======== Stored records

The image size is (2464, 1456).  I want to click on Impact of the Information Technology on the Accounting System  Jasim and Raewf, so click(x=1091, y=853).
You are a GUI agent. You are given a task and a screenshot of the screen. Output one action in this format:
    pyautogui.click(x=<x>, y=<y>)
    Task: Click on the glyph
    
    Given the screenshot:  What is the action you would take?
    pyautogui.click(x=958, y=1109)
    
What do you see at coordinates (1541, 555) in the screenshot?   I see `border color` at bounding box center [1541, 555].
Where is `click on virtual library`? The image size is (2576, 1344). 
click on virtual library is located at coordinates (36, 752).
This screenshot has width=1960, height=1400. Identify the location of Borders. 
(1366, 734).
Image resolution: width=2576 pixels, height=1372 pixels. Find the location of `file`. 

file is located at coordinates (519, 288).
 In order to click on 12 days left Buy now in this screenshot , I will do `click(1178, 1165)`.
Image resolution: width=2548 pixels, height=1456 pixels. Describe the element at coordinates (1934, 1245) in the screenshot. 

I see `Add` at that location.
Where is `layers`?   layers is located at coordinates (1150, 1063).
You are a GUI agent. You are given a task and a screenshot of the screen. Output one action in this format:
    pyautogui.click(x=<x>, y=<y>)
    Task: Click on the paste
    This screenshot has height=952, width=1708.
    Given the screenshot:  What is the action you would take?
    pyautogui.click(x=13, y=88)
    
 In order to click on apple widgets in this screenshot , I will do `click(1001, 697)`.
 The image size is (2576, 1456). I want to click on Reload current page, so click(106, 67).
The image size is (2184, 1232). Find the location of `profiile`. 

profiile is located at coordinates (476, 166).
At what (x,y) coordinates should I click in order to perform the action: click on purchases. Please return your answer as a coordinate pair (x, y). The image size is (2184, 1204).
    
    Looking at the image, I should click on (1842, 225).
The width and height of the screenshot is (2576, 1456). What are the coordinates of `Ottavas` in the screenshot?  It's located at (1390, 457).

================

Do this: Please take the part of the entries that opens with the line containing "Image resolution: width=2576" and closes with the line containing "The image size is (2576, 1456).", and change every "Image resolution" in it to "Screen resolution", keeping everything else the same.

Solved problem:
Screen resolution: width=2576 pixels, height=1372 pixels. Find the location of `file`. 

file is located at coordinates (519, 288).
 In order to click on 12 days left Buy now in this screenshot , I will do `click(1178, 1165)`.
Screen resolution: width=2548 pixels, height=1456 pixels. Describe the element at coordinates (1934, 1245) in the screenshot. 

I see `Add` at that location.
Where is `layers`?   layers is located at coordinates (1150, 1063).
You are a GUI agent. You are given a task and a screenshot of the screen. Output one action in this format:
    pyautogui.click(x=<x>, y=<y>)
    Task: Click on the paste
    This screenshot has height=952, width=1708.
    Given the screenshot:  What is the action you would take?
    pyautogui.click(x=13, y=88)
    
 In order to click on apple widgets in this screenshot , I will do `click(1001, 697)`.
 The image size is (2576, 1456). I want to click on Reload current page, so click(106, 67).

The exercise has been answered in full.